Corrosion is defined as the deterioration of a material, usually a metal, because of reaction with its surrounding environment (Chilingarian, 1989; Popoola, Grema, Latinwo, Gutti, Balogun, 2013). The reaction can be known as the electrochemical process, which contains various solid and liquid substances. Corrosion can lead to the loss of the purity of the metal. When a metal structure undergoes corrosion, it loses its strength, and the tendency to experience structural collapse increases. For example, ships, tankers, pipelines, wind turbines, and concrete rebars are often subject to the dangerous effects of corrosion. A study by NACE [1] estimates the global annual cost of corrosion at US$2.5 trillion, which is about 3.4% of the worldwide GDP (2013). These numbers solely represent the direct costs such as forced shutdowns or accidents; neither individual safety nor environmental consequences are included. Therefore, effective corrosion control methods become highly critical in preventing the damaging effects of corrosion. Various methods are widely used in the industry to control and prevent corrosion. These methods include cathodic and anodic protection, corrosion inhibitors, material selection, application of internal and external protective coatings, corrosion monitoring, and inspections (Meresht, Farahani, & Neshati, 2011; Popoola et al., 2013; Samimi & Zarinabadi,2011). Early detection of structural degradation prior to failure does not only have financial benefits. Still, it can also prevent catastrophic collapses of structures and avoid harmful situations for both humans and the environment.
Challenges
For corrosion protection, the first step towards the maintenance of structures is the visual inspection. Nowadays, this is mainly done by humans to collect qualitative data. Despite that these inspectors are certificated and experienced, the performance of this time-consuming method is subjective and largely dependent on the experience and qualifications of the individual (Agdas et al., 2016).
On top of that, some locations of structures are difficult or completely inaccessible because of safety reasons, such as deep-sea pipelines, oil tanks, wind turbines, and some hindering constructions. In this paper, supervised learning image classification towards the detection of corrosion is investigated.

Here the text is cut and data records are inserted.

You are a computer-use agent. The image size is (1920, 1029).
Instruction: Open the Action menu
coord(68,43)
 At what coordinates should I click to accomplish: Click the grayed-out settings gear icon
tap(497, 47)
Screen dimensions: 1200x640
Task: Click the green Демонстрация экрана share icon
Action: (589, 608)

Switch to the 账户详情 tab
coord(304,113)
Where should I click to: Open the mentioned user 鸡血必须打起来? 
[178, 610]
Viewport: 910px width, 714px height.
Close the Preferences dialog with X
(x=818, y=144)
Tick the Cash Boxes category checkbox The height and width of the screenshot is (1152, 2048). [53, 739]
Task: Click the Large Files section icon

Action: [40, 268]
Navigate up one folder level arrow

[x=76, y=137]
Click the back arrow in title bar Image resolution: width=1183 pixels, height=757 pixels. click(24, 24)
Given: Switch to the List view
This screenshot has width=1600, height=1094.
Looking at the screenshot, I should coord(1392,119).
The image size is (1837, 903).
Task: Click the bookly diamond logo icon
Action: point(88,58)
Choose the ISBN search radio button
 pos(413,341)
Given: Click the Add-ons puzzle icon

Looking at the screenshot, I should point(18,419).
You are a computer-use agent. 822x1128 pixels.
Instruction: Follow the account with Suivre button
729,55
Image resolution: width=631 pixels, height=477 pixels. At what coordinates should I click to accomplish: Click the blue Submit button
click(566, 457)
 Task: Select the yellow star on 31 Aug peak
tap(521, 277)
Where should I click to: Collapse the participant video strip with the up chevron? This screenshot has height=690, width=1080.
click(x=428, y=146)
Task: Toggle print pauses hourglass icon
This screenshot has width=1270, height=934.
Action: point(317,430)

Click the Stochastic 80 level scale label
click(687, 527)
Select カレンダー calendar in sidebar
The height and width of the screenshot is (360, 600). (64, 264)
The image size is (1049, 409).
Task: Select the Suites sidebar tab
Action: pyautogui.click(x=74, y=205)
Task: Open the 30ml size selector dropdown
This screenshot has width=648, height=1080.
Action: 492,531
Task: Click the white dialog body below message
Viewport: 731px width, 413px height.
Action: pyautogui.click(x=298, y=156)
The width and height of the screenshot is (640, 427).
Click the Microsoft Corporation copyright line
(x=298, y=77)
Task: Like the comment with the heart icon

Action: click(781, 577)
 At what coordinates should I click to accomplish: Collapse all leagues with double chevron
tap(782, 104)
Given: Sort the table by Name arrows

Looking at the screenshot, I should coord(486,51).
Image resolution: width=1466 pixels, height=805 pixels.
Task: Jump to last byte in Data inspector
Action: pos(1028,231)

The purpose of this research is to support the inspectors during the visual corrosion inspection to quickly detect corrosion through images taken by the drone reaching the inaccessible locations without bringing the inspector’s safety in danger. In addition, this research also aims to develop a human-level accuracy model for automated corrosion detection, thus increasing the visual inspection efficiency.
Data
Supervised learning utilizes ‘labeled data’ to train neural networks. Such data, which could be an image, will include identification of whether or not corrosion is present in that image. In general terms, more training data leads to better deep learning accuracy. It has been demonstrated that using more training data outperforms supervised learning models developed with more accurately labeled data, provided that the incidence of so-called adversarial labeling (i.e., incorrect labeling of training data) is low [3,4,5]. There is a need for a certain amount of data to learn a good, generalized relationship between the inputs and the desired outputs. Without the benefit of a publicly available dataset, labeling large quantities of data is the first and most important step toward developing accurate deep learning models. In this research, the dataset is labeled into two categories, which are CORROSION and NO CORROSION. The entire dataset includes a total number of 1819 images containing 990 images of CORROSION and 829 images of NO CORROSION. These images were collected from the internet and labeled by the author with a background in corrosion engineering.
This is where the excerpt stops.